== DOCUMENT PASSAGE ==
════

Industrialization and the desire for money have immensely impacted the chocolate industry. Once a culturally significant food with deep meaning has turned into solely a source of income, with a forgotten history of the bean. “The case of cacao is symptomatic; once the drink of Maya lords, it is now a commodity subject to cutthroat international competition.” [1]The local chocolate businesses have been taken over by large companies, such as Hershey’s, and have taken away the intimacy and community aspect of cacao farming. These companies do not care about the sweat and tears involved in farming the cacao beans, the family traditions that come with the process, and the people whose lives revolve around the beans, but only about obtaining mass quantities of money. In places like El Ceibo, the people had goals of improving their production of chocolate. For example, one local said, “as you’ve seen in our project proposal, we desperately need a fund for purchasing beans from the peasant farmers. We also need to build a second fermentation plant accessible to the farmers on the other side of the river, and we need a truck for hauling our beans to the capital city.”[2]Despite the desire for upgrades in the system, the people of El Ceibo wanted the resulting benefits to remain local. This, however, was overlooked by large companies. Another community member from El Ceibo stated, “look, we are not trying to sell out candy in the downtown sectors of the city but to campesinos, poor folk like ourselves who have migrated from rural villages. They love them.” [3]
Mass production and receiving maximum money quickly masked the original goals of local cacao farmers. “Initially our buyers were relatives and friends…then co-op members also began taking chocolates back home for sales in community stores… Aymara wholesales began showing up and buying in bulk… and we are starting to find bigger clients that will enable our enterprise to grow and bring even more benefits back to the Alto Beni farming communities.”[4]The issue with this statement is the benefits don’t go back to the community, as “producers only receive 15 per cent of the sale value for cocoa-based finished products.” [5]In addition, the large companies take only the good quality chocolate and sell it, leaving the deformed, unsellable chocolate for the locals and cacao farmers. This adds to the problem of the locals’ goals not being met.
The quality of the cacao produced has also lost importance. The once hands-on process has been replaced by machines specialized in mass production. Instead of the quality of the chocolate being of utmost importance, “the success of fast foods, he insinuates, depends on compulsive gluttony and unrefined taste, both of which manifest in fat bodies.” [6]Overall, the possibility of income that comes with chocolate has taken over the original meaning of the sweet. There is a large gap between the goals of local cacao farmers and the goals of the large companies who have taken over in chocolate sales, and the reality is the goals of the large companies will be met while the locals’ will be forgotten.
[1]Jeffrey Pilcher, Taco Ball, Maseca, and Slow Food-A Postmodern Apocalypse for Mexico’s Peasant Cuisine(Altamira Press, 2008), 407.
[2]Kevin Healy, Cacao Bean Farmers Make a Chocolate Covered Development Climb(University of Notre Dame Press, 2002), 127.
[3]Kevin Healy, Cacao Bean Farmers Make a Chocolate Covered Development Climb(University of Notre Dame Press, 2002), 131.
[4]Kevin Healy, Cacao Bean Farmers Make a Chocolate Covered Development Climb(University of Notre Dame Press, 2002), 132.
[5]Ndongo Sylla, The Fair Trade Scandal: Marketing Poverty to Benefit the Rich (Ohio University Press, 2014), 29.
[6]Julie Guthman, Fast Food/Organic Food-Reflexive Tastes and the Making of Yuppie Chow(Routledge, 2003), 46.

════

== PROMPT A ==
Answer these questions using the chocolate industry passage above.
(i) What did the El Ceibo local say was needed for hauling beans to the capital city?
(ii) What percentage of the sale value for cocoa-based finished products do producers receive?
(iii) What has replaced the once hands-on process of producing cacao?
== PROMPT B ==
Copy the stretch of the chocolate industry passage above from "[2]Kevin Healy, Cacao" through "Chow(Routledge, 2003), 46.".

== DATASET ENTRIES ==
════

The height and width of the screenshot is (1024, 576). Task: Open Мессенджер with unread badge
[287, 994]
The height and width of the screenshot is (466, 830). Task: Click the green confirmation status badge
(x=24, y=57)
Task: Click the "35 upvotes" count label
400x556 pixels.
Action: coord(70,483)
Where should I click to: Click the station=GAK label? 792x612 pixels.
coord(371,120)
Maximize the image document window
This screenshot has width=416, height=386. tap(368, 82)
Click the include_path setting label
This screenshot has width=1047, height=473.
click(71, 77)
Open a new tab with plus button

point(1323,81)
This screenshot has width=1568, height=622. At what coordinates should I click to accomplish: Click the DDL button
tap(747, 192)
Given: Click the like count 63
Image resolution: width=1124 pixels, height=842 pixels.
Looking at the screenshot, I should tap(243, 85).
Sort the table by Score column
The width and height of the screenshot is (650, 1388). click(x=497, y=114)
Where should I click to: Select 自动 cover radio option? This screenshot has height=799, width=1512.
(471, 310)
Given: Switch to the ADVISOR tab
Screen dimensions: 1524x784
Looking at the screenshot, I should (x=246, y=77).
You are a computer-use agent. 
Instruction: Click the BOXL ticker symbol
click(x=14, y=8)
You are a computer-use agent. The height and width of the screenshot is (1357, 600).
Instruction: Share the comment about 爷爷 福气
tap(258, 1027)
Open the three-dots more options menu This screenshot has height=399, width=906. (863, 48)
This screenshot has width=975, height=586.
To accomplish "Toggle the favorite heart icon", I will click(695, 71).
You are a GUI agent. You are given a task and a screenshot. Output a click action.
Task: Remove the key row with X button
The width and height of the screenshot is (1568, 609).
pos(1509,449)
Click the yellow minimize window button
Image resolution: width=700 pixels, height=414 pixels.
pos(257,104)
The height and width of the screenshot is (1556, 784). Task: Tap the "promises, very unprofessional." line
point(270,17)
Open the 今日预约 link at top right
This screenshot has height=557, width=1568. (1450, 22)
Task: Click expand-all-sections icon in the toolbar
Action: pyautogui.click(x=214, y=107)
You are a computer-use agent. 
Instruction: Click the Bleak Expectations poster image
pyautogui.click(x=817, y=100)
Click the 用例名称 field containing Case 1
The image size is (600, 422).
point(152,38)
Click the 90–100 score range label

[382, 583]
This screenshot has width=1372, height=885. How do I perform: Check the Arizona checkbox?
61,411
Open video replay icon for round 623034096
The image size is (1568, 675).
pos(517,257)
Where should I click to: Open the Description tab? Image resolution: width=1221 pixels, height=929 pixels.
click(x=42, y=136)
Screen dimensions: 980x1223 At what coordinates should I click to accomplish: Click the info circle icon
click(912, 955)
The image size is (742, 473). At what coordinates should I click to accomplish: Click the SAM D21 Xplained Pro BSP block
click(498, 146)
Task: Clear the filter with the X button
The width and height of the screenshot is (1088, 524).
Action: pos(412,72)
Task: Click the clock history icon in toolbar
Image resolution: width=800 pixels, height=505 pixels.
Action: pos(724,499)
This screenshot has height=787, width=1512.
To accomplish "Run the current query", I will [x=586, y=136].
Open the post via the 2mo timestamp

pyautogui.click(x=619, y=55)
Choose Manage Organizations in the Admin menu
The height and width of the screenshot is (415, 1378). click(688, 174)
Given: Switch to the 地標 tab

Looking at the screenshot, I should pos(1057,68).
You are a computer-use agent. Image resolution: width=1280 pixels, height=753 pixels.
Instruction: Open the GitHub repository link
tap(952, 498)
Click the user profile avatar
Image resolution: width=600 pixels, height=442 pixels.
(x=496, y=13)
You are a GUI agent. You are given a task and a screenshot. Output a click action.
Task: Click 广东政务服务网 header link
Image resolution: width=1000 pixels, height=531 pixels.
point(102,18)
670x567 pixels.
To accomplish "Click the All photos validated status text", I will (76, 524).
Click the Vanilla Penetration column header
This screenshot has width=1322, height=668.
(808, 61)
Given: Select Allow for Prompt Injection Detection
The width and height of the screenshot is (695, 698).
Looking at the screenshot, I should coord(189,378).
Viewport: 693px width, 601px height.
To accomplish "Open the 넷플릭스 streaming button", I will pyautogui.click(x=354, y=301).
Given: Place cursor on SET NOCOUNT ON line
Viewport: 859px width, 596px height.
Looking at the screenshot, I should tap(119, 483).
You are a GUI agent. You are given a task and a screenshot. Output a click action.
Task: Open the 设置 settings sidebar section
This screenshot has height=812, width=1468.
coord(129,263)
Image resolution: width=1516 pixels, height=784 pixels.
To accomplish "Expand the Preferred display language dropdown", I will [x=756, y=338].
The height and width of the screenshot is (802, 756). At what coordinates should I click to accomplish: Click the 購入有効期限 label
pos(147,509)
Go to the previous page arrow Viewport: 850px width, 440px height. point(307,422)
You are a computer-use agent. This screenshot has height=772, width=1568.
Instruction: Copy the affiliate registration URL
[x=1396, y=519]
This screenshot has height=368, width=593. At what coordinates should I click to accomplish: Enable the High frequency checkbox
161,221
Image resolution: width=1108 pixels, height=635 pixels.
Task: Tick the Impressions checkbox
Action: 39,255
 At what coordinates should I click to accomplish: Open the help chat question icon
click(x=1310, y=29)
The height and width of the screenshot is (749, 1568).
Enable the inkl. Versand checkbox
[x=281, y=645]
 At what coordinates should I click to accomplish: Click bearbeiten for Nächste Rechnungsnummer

════

== WRITTEN REPLY A ==
(i) A truck.
(ii) 15 per cent.
(iii) Machines specialized in mass production.

== WRITTEN REPLY B ==
[2]Kevin Healy, Cacao Bean Farmers Make a Chocolate Covered Development Climb(University of Notre Dame Press, 2002), 127.
[3]Kevin Healy, Cacao Bean Farmers Make a Chocolate Covered Development Climb(University of Notre Dame Press, 2002), 131.
[4]Kevin Healy, Cacao Bean Farmers Make a Chocolate Covered Development Climb(University of Notre Dame Press, 2002), 132.
[5]Ndongo Sylla, The Fair Trade Scandal: Marketing Poverty to Benefit the Rich (Ohio University Press, 2014), 29.
[6]Julie Guthman, Fast Food/Organic Food-Reflexive Tastes and the Making of Yuppie Chow(Routledge, 2003), 46.